Rumsfeld hält Flucht Bin Ladens für unwahrscheinlich
US-Angriffe konzentrieren sich zunehmend auf El Kaida

Die US-Angriffe in Afghanistan konzentrieren sich nach Angaben des Pentagons nun zunehmend auf den mutmaßlichen Terroristenführer Osama bin Laden und dessen Netzwerk El Kaida. "Wir ziehen die Schlinge enger", sagte der zuständige US-Befehlshaber, General Tommy Franks, am Donnerstag in Washington.

ap/dpa WASHINGTON/LONDON. Zugleich betonte er, das Taliban-Regime sei noch nicht vollständig geschlagen. Unterdessen trafen auf dem Flughafen Bagram in der Nähe der afghanischen Hauptstadt Kabul rund hundert britische Soldaten ein.

Franks sagte, das Ziel der US-Offensive in Afghanistan sei von Anfang an die Zerschlagung des El-Kaida-Netzwerks gewesen. Im Süden des Landes hätten US-Sondereinsatzkommandos in den vergangenen Tagen nahe der Taliban-Hochburg Kandahar operiert, sagte der General. Straßen seien blockiert worden, um Taliban- und El-Kaida-Kämpfern die Flucht zu erschweren. Zugleich schien Franks anzudeuten, dass US-Soldaten nicht das Risiko eingehen, El-Kaida-Führer bis in die Berge Afghanistans zu verfolgen, wo ihnen Höhlen und Tunnel als Unterschlupf dienen.
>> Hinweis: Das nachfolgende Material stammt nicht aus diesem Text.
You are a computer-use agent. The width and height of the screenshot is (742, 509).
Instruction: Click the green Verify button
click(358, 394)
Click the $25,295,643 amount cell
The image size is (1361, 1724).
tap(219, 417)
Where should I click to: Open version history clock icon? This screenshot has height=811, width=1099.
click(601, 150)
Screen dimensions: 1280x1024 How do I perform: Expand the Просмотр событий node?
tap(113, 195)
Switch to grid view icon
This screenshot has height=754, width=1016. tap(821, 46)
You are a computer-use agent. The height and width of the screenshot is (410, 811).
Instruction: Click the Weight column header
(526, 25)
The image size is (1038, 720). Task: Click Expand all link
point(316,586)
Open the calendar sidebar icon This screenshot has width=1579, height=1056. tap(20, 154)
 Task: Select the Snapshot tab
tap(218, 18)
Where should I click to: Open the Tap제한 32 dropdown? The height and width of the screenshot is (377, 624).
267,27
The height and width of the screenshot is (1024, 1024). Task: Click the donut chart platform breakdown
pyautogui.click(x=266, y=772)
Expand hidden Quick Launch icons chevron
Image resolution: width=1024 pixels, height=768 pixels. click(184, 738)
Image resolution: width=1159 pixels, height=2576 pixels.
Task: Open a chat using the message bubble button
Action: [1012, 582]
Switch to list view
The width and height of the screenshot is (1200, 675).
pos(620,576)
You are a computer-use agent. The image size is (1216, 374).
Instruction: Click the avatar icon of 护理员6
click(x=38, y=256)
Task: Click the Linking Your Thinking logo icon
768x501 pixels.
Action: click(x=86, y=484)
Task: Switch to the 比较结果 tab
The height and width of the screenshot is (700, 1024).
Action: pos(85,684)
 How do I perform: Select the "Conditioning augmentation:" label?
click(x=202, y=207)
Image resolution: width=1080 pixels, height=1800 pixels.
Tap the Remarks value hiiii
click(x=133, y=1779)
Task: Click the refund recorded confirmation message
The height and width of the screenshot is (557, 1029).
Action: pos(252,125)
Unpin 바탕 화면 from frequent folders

US-Verteidigungsminister Donald Rumsfeld sagte, es sei zwar möglich, dass Bin Laden aus Afghanistan entkomme. Er halte dies jedoch für unwahrscheinlich. "Ich denke, wir werden ihn finden - entweder dort oder in einem anderen Land", sagte Rumsfeld. Die britischen Soldaten sollen auf dem Flugplatz Bagram vor allem die technischen Einrichtungen überprüfen, wie das Verteidigungsministerium in London am Donnerstag mitteilte. Zwar seien noch viele weitere Soldaten einsatzbereit, ihre Entsendung sei aber noch nicht beschlossen. Auch sei nicht klar, bis wann die Truppen in Afghanistan bleiben würden, aber man werde sie dort so lange wie nötig belassen.

CNN: Hohe Taliban-Führer gefasst

Die Anti-Taliban-Kräfte in Afghanistan haben angeblich mehrere hohe Anführer der radikal-islamischen Miliz gefangen genommen. Das berichtete der US-Nachrichtensender CNN in der Nacht zum Freitag unter Berufung auf US-Regierungsbeamte. Wo die Festnahmen am Mittwoch gemacht wurden und welche Anführer im Einzelnen gefasst wurden, blieb unklar. Die amerikanischen Geheimdienste suchten intensiv nach Informationen über den Aufenthaltsort des obersten Talibanführers Mullah Mohammed Omar, sagten die US-Beamten.

Massaker in Masar-i-Scharif

Unterdessen wurden Einzelheiten über den Ablauf blutiger Zwischenfälle in der nordafghanischen Stadt Masar-i-Scharif bekannt, bei denen am Wochenende mehrere hundert Taliban-Kämpfer getötet worden sein sollen. Vertreter der Nordallianz sagten westlichen Fernsehjournalisten, die Taliban-Kämpfer hätten sich in einer Schule verschanzt. Es seien Unterhändler zu ihnen geschickt worden, um sie zur Aufgabe zu bewegen. Als sie sich dennoch weigerten, die Waffen niederzulegen, habe die Nordallianz mit Panzern auf das Gebäude geschossen.

CNN und der britische Sender ITN berichteten, noch drei Tage nach den Ereignissen seien Leichen aus den Trümmern der Schule geborgen worden. Am Dienstag hatte CNN über ein Massaker in Masar-i-Scharif berichtet, bei dem 600 Menschen ermordet worden seien.

Kämpfer der Nordallianz zeigten den Fernsehjournalisten in der Stadt zudem einen Transport-Containern, in dem rund 40 Taliban festgehalten wurden. Sie öffneten den Container vor den Kameras und ließen die geschwächt und verängstigt wirkenden Gefangenen im Freien antreten. Ein Teil der Männer werde vor Gericht gestellt und in ein Gefängnis gebracht werden, sagten die Nordallianz-Vertreter den Journalisten.